## RECORD EXTRACTS
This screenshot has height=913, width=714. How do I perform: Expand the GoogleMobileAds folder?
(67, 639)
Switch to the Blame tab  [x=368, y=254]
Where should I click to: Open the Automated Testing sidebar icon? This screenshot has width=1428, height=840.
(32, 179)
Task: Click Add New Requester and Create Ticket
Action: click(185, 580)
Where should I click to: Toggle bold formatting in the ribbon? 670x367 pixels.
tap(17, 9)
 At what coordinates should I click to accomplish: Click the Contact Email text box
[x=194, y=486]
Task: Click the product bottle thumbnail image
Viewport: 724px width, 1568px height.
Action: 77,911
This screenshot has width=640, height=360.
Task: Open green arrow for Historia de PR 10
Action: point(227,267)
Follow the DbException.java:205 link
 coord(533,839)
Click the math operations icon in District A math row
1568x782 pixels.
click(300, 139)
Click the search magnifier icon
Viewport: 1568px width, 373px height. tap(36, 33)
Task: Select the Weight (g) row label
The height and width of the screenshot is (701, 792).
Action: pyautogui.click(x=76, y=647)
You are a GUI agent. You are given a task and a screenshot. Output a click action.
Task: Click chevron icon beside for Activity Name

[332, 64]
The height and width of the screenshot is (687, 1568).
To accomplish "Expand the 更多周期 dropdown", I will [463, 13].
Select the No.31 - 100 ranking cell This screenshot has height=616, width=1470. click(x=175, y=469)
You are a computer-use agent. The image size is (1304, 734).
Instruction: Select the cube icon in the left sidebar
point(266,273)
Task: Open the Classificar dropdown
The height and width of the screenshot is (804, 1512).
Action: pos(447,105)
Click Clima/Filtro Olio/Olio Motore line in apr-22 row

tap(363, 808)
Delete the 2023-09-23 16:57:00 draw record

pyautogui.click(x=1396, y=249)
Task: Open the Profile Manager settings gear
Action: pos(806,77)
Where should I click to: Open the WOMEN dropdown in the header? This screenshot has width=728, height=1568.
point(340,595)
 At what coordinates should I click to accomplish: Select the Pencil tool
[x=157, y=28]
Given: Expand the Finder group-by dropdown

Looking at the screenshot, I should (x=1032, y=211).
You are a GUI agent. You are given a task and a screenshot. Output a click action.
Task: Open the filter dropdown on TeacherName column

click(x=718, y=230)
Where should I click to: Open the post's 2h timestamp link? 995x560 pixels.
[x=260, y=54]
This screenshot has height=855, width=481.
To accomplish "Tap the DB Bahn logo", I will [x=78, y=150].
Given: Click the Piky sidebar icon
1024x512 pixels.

## PROBLEM TO SOLVE
Reproduce verbatim only the segment of the listing bounded by the line containing "Follow the DbException.java:205 link" and the line containing "The height and width of the screenshot is (687, 1568).", with both boundary lines included.

## EXERCISE RESPONSE
Follow the DbException.java:205 link
 coord(533,839)
Click the math operations icon in District A math row
1568x782 pixels.
click(300, 139)
Click the search magnifier icon
Viewport: 1568px width, 373px height. tap(36, 33)
Task: Select the Weight (g) row label
The height and width of the screenshot is (701, 792).
Action: pyautogui.click(x=76, y=647)
You are a GUI agent. You are given a task and a screenshot. Output a click action.
Task: Click chevron icon beside for Activity Name

[332, 64]
The height and width of the screenshot is (687, 1568).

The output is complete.